The OF discussed the missing Malaysian 777 airplane. The Enterprise comes out on Thursday, and many get it via mail on Friday and this plane may have been found by then, but as of the 11th it was still a mystery. To some of the OFs it is not a mystery. These OFs say the plane was taken up into a space ship via a transporter beam, and we are wasting our time looking for it.

These OFs, the other OFs thought, were way off base but the suggestions and ideas were as varied as what has already been reported. This brought up a discussion on the B29 from WWII that was buried in the ice in Alaska. The OFs were impressed by all the effort to dig this plane out, restore it, and get it ready to fly. In the test run someone left a cleaning rag around or inside the engine nacelle (that is the housing, separate from the fuselage, that holds engines, fuel, or equipment on an aircraft) and the restored plane caught on fire and that was that.
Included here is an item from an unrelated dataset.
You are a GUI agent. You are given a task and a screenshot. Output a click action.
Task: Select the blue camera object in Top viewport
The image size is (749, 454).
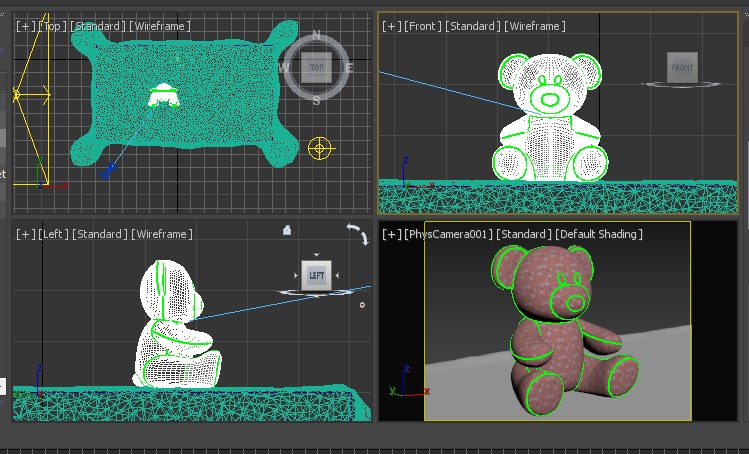(106, 173)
The physical condition of the OFs varies considerably ─ from those that are confined to be spectators and doers that are still able to do. One OF was telling how he has wood cut in his woodlot and the snow is too deep to go get it, but he does put the snow shoes on and goes snow shoeing. That is work. Other OFs would like to do this but just physically can’t. The desire is there, but the body says no to the desire. Some of the OFs have adjusted to this part of aging and have substituted other activities, while others lament and fret about not being as physical as they once were.

One OF suggested that is why, when they were younger, they developed interest in more sedate activities like painting, or hooking rugs, or playing a musical instrument, or even wood carving. One OF mentioned that planting and cultivating terrariums is fun and takes more patience than effort. Another OF mentioned that he has gotten into model railroading, especially antique trains, again something that requires patience instead of a lot of effort. A few of these are great hobbies for those that like to work alone; simple woodworking on small things can be done alone also. Many of these are good projects for those who are alone and need something to occupy their time, so the OF doesn’t have too much “Oh, woe is me time.”

Those OFs who traveled to the Duanesburg Diner in Duanesburg and do have one hobby that requires no effort at all (only money) and that is chasing women, were: Miner Stevens, Roger Chapman, Robie Osterman, Karl Remmers, Dick Ogsbury, George Washburn, Glenn Paterson, Otis Lawyer, Jim Heiser, Chuck Aleseio, Harold Guest, John Rossmann, Frank Pauli, Bill Krause, Andy Tinning, Lou Schenck, Gary Porter, Mace Porter, Ken Hughes, Jack Norray, Mike Willsey, Ted Willsey, Gerry Chartier, Elwood Vanderbilt, Harold Grippen, and me.